War tax in Switzerland

The Swiss had introduced a new tax to cover rising costs in wartime. Expat Will Spencer made arrangements to pay it.

25 January 1917

Letter from Swiss Friedensburo for Johanna. (Have not been able to obtain any news of Max Ohler from France. Have not yet heard from England.)

Then to Steueramt in the Junkerngasse to enquire about Kriegsteuer [war tax]. I was referred to No 1 Herrengasse, the elderly clerk who gave me the direction, telling me, in an apologetic tone, that I should find the office in the cellar, but that was “only a temporary state of affairs”. As a patriotic Swiss citizen I suppose he felt that these subterranean arrangements were not quite consonant with the dignity of the state.
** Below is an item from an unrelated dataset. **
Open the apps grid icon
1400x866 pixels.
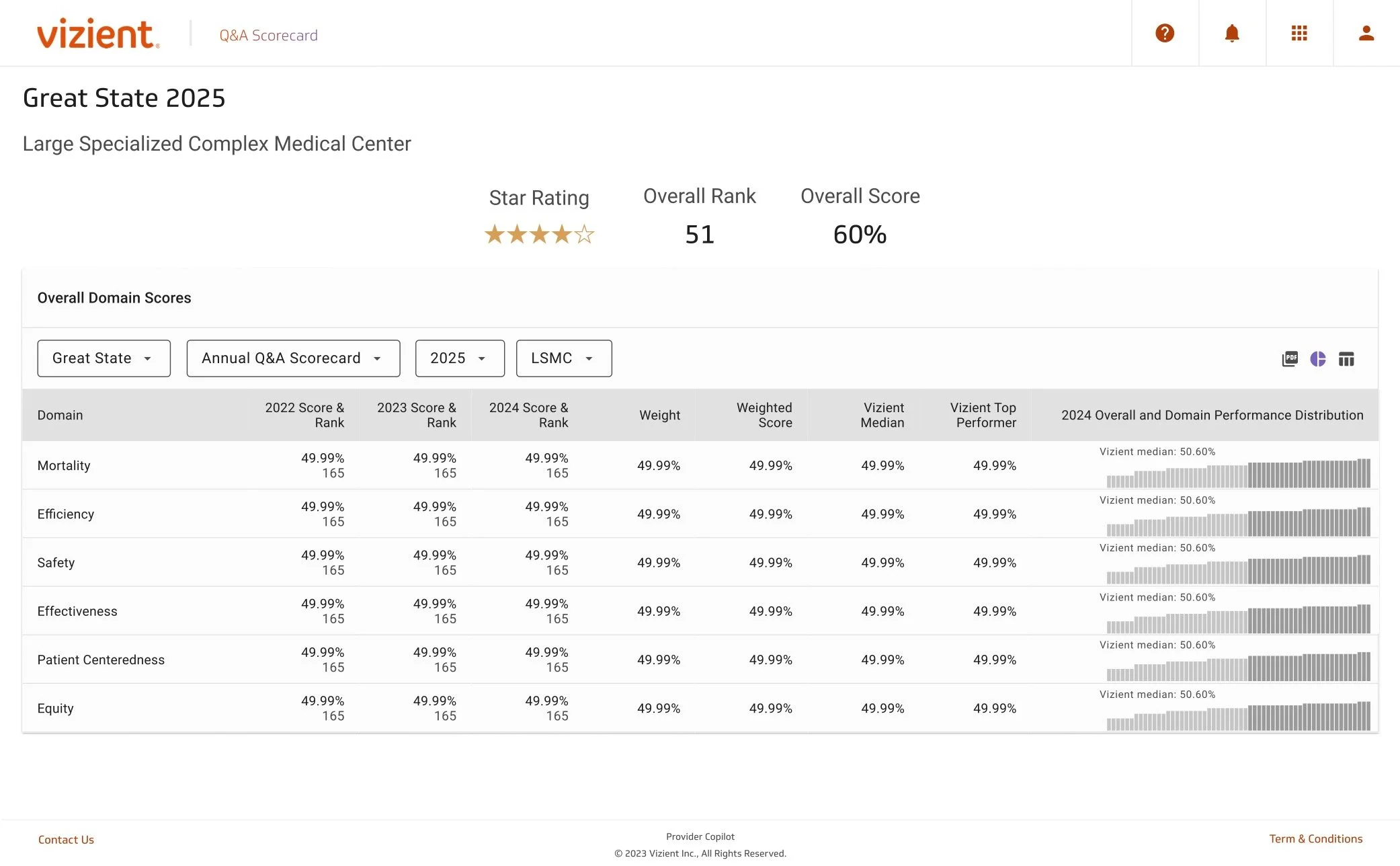pyautogui.click(x=1299, y=32)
Arrived at No. 1 Herrengasse (one of the houses on the southern side of the Munsterplatz), I found, just inside the entrance, a carved stone stairway expected to lead to a series of gloomy dungeons, but which led in fact to a passage from which a young junior clerk summoned me into a small well-lit room overlooking the river. The house stands, of course, on the slope descending to the latter. After conducting an amateur enquiry into what my business was on his own account (in which I humoured him, not being pressed for time), the junior clerk went to speak with his chief, & returned with the news that the latter was engaged – could I call again in half an hour’s time? A welcome suggestion, as it was a freezing cold afternoon, but I acquiesced, & made use of the half hour to go & have a look at the outside of Ex-President Motta’s house in Kirchenfeld.

After my return to the “War-tax office” I found myself signing a declaration to pay 500 francs war-tax. I was expecting it to be as much, but Johanna wasn’t, so I shall speak to Herr Mosimann before paying it.